There Is More Than One Way to Get Out of a Car: Automatic Mode Finding for Action Recognition in the Wild (Pattern Recognition and Image Analysis)

Abstract

"Actions in the wild" is the term given to examples of human motion that are performed in natural settings, such as those harvested from movies [10] or the Internet [9]. State-of-the-art approaches in this domain are orders of magnitude lower than in more contrived settings. One of the primary reasons being the huge variability within each action class. We propose to tackle recognition in the wild by automatically breaking complex action categories into multiple modes/group, and training a separate classifier for each mode. This is achieved using RANSAC which identifies and separates the modes while rejecting outliers. We employ a novel reweighting scheme within the RANSAC procedure to iteratively reweight training examples, ensuring their inclusion in the final classification model. Our results demonstrate the validity of the approach, and for classes which exhibit multi-modality, we achieve in excess of double the performance over approaches that assume single modality.

Introduction

Human action recognition from video has gained significant attention in the field of Computer Vision. The ability to automatically recognise actions is important because of potential applications in video indexing and search, activity monitoring for surveillance, and assisted living purposes. The task is especially challenging due to variations in factors pertaining to video set-up and execution of the actions. These include illumination, scale, camera motion, viewpoint, background, occlusion, action length, subject appearance and style.


Approaches to action recognition attempt to learn generalisation over all class examples from training, making use of combinations of features that capture both shape and motion information. While this has resulted in excellent results for videos with limited variation, in natural settings, the variations in camera set-up and action execution are much more significant, as can be seen in Figure 1. It is, therefore, unrealistic to assume that all aspects of variability can be modelled by a single classifier. This motivates our approach.

Four examples of two actions of the Hollywood2 dataset, all showing the different modes of the same action

Fig. 1. Four examples of two actions of the Hollywood2 dataset, all showing the different modes of the same action

The method presented in this paper tackles action recognition in complex natural videos by following a different approach. Instead of treating all examples of a semantic action category as one class, we automatically separate action categories into various modes or groups, thereby significantly simplifying the training and classification task. We achieve this by applying the tried and tested Random Sampling Consensus (RANSAC) algorithm [2] to training examples of actions, with a novel adaptation based on an iterative reweighting scheme inspired by boosting, and obtain impressive results. Whereas clustering merely groups class examples based on proximity within the input space, our approach groups the positive examples while attempting to exclude negative ones. This ensures less contamination within sub-categories compared to clustering. To our knowledge, our approach is the first to make use of the automatic separation of complex category examples into groups for action recognition. For classes where multi-modality is evident, we achieve a performance increase in excess of 100% over approaches assuming single modality.
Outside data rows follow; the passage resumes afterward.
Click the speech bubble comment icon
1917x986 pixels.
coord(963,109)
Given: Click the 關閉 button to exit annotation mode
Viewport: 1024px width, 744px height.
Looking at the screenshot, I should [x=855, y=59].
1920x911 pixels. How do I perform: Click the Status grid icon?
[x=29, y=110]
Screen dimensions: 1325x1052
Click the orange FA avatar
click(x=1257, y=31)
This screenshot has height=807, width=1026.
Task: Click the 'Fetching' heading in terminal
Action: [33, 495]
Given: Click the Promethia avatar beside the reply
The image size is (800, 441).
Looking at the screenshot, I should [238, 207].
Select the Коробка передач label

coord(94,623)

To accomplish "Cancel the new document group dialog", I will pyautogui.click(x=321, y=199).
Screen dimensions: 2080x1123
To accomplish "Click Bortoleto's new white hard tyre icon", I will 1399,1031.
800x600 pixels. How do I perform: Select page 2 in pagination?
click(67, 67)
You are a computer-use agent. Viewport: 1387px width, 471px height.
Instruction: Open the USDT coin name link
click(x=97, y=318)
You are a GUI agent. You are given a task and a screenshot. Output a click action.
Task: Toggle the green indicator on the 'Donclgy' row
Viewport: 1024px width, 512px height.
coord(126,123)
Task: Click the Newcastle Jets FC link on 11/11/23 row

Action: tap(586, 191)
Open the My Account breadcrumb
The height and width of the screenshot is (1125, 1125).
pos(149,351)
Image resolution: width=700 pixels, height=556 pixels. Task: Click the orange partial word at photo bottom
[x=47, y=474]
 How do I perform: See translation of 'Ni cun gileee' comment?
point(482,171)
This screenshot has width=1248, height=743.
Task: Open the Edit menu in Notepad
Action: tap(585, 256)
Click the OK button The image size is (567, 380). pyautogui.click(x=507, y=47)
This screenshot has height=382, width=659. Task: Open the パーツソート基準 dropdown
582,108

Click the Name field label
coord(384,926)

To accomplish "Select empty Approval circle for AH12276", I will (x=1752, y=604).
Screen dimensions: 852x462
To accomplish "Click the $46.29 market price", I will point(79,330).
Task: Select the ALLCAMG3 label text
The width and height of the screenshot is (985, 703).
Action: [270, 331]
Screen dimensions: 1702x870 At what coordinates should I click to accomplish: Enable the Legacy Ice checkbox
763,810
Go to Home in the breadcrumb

The layout for the remainder of this paper is as follows: Section 2 discusses related research. In Section 3, we present our approach in detail. We describe our experimental set-up in Section 4 and present recognition results in Section 5. Finally, Section 6 concludes the paper.

Related Work

There is a considerable body of work exploring the recognition of actions in video [11,1,6,8,4,13]. While earlier action recognition methods were tested on simulated actions in simplified settings, more recent work has shifted focus to so-called Videos in the Wild, e.g. personal video collections available online, and movies. As a result of this increase in complexity, recent approaches attempt to model actions by making use of combinations of feature types. Laptev and Perez [7], distinguish between actions of Smoking and Drinking in movies, combining an optical flow-based classifier with a separately learned space-time classifier applied to a keyframe of the action. The works of [6] and [10] recognise a wider range of actions in movies using concatenated HoG and HoF descriptors in a bag-of-features model, with [10] including static appearance to learn contextual information. Han et al. [5] capture scene context by employing object detectors and introduce bag-of-detectors, encoding the structural relationships between object parts, whereas Ullah et al. [13] combine non-local cues of person detection, motion-based segmentation, static action detection, and object detection with local features. Liu et al. [8] also combine local motion and static features and recognise actions in videos obtained from the web and personal video collections.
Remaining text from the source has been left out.